• _Supplied passage_:
···

During the many debates that we have held on section 28, the Government have been accused of being obsessed with the issue. But who are the real obsessives? What sort of world do they think that we live in? What sort of education do they want our children to receive? We heard the answer last night.
Section 28 was born out of a climate of prejudice and discrimination. It was introduced by a Conservative Government who were intent on dividing our society. The defenders of section 28 want to perpetuate a society in which gay men and lesbians are regarded as second-class citizens with second-class rights; a society in which legitimate concerns for children and young people are replaced by irrationality, fear and intolerance; a society that creates the climate for homophobic bullying and other violent assaults on gays and lesbians. Those views unfortunately held sway last night. They must not be allowed to triumph.
Labour Members remain committed to the repeal of the unnecessary and divisive legislation. Legislation on children is clear; section 28 adds confusion, which led to problems in the past. We believe that the section must go.
Mr. Don Foster: The Minister said clearly that the Government believe that section 28 should be repealed as quickly as possible. What measures do the Government intend to introduce to ensure that that happens?
Ms Armstrong: We are committed to repealing section 28. I have discussed that with colleagues throughout the Government today. We will continue to consider the precise way in which we intend to repeal the legislation. We want to ensure that we get it through not only this House, but the House of Lords. We will, therefore, have to introduce the most appropriate measure, as soon as we are able, to ensure that we repeal the legislation and make it clear that we want both a tolerant and supportive society for all our citizens, and proper respect and protection for children at school.

···

• _Records_:
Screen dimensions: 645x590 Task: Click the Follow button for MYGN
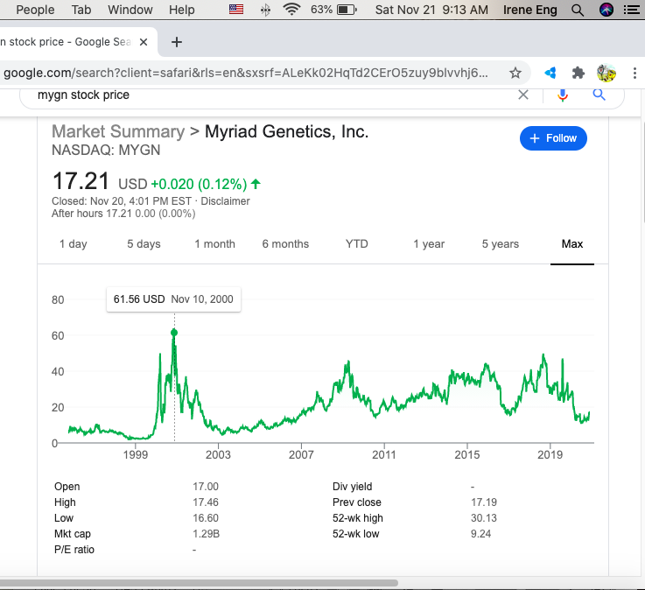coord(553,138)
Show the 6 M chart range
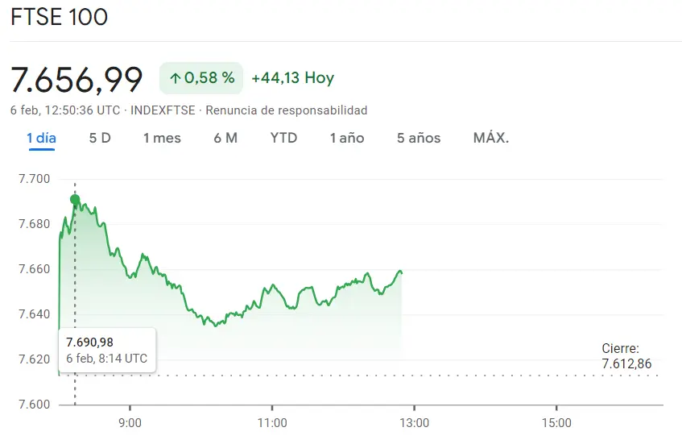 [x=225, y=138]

···

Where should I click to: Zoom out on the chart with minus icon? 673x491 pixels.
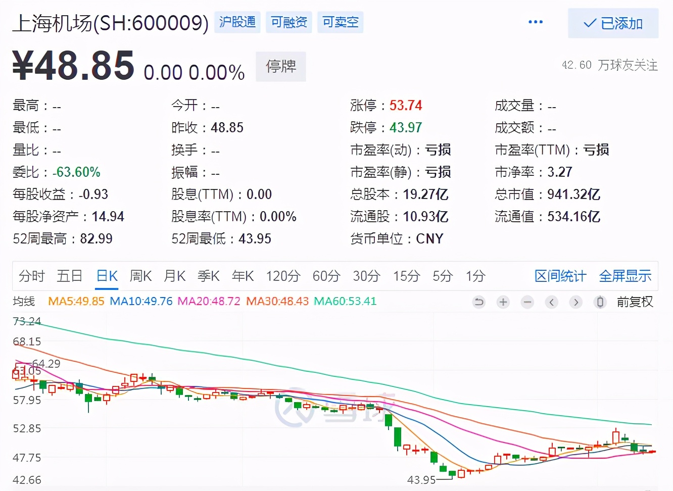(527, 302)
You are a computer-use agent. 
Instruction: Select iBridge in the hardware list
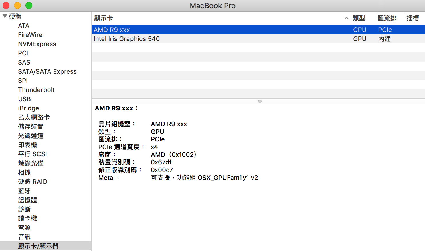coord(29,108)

···

• _Task objective_: Retype part of the section 28 debate passage, beginning at the words "Section 28 was" and stopping after "allowed to triumph.". The material has no connection to the section 28 debate passage.

• _Answer to this task_:
Section 28 was born out of a climate of prejudice and discrimination. It was introduced by a Conservative Government who were intent on dividing our society. The defenders of section 28 want to perpetuate a society in which gay men and lesbians are regarded as second-class citizens with second-class rights; a society in which legitimate concerns for children and young people are replaced by irrationality, fear and intolerance; a society that creates the climate for homophobic bullying and other violent assaults on gays and lesbians. Those views unfortunately held sway last night. They must not be allowed to triumph.